Financial Firms Not Trumpeting HSAs Loud Enough

January 17, 2008 (PLANSPONSOR.com) - Most financial services firms have a way to go before they are effectively promoting health savings account (HSA) products, a new study says.

The Financial Research Corporation (FRC) said in a news release thatUMB Bank, JPMorgan Chase, and the Vanguard Group were among “a minority” of firms doing a good enough job in HSA promotion by creating destination Web sites or co-marketing the accounts with HSA providers.The FRC’s study found that most top-tier financial institutions have been slow to match the product support of the small providers.

Selected key findings from the research report include:

  • Although FRC estimated that HSA assets will grow from $4 billion at year-end 2007 to $15 billion by 2010, it has downwardly revised its HSA asset projections and is now adopting a conservative growth projection in place of its previously moderate projections.
  • HSA providers are offering more attractive investment options beyond FDIC-insured accounts, with a number of providers having rolled out mutual fund-based offerings in 2007.
  • Product risk, such as the high deductible in the insurance plan, and legislative risk remain two of the largest impediments to HSA product growth.
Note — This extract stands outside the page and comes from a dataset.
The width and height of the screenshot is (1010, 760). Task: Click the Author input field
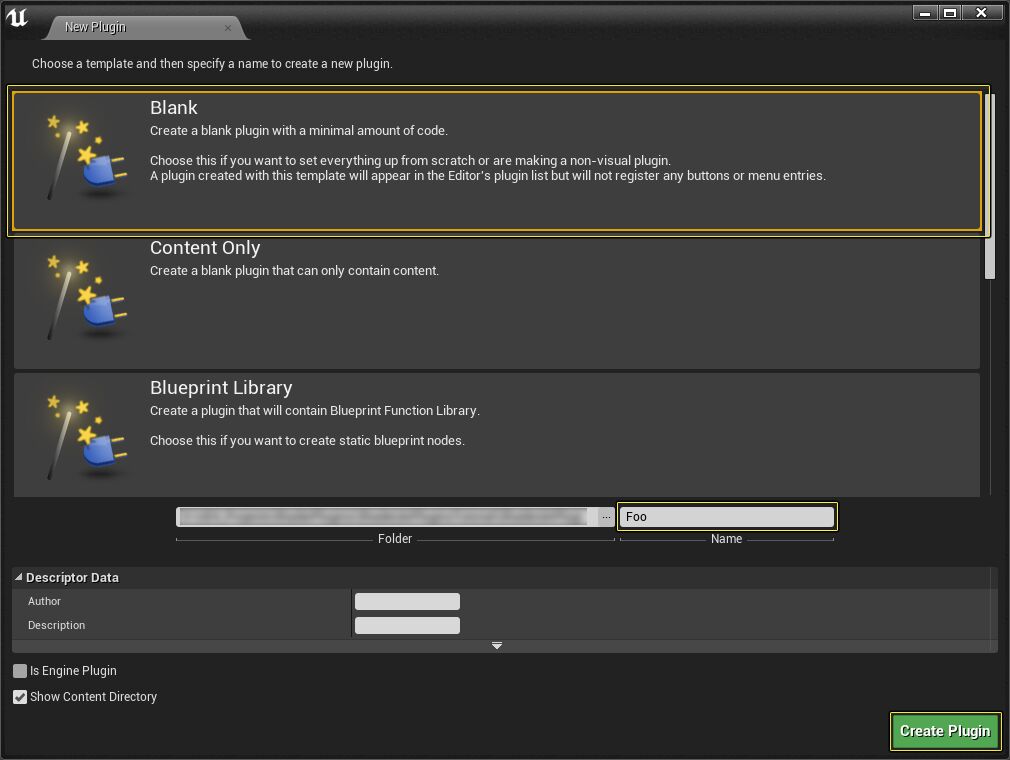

“HSAs can provide part of a successful consumer strategy to prevent the significant drawdown of retirement savings during a health care crisis,” said Lynette DeWitt, FRC’s Research Director of Sub-Advisory Markets, and the firm’s lead HSA researcher, in the announcement. “We believe that financial institutions should take a dual-pronged health care planning strategy when assisting their customers in meeting retirement health care needs. HSAs provide part of that solution, and it will be hard for financial institutions to advance to the second, more sophisticated, step of health care planning implementation if those institutions aren’t first supporting HSAs as an initial step.”

The report provides details on how financial institutions can align themselves with the growing HSA trend, including specific recommendations for firms that offer High Deductible Health Plan/HSA plans and those that offer traditional health plans. It also provides updated estimates and projections for HSA market growth over the next three years.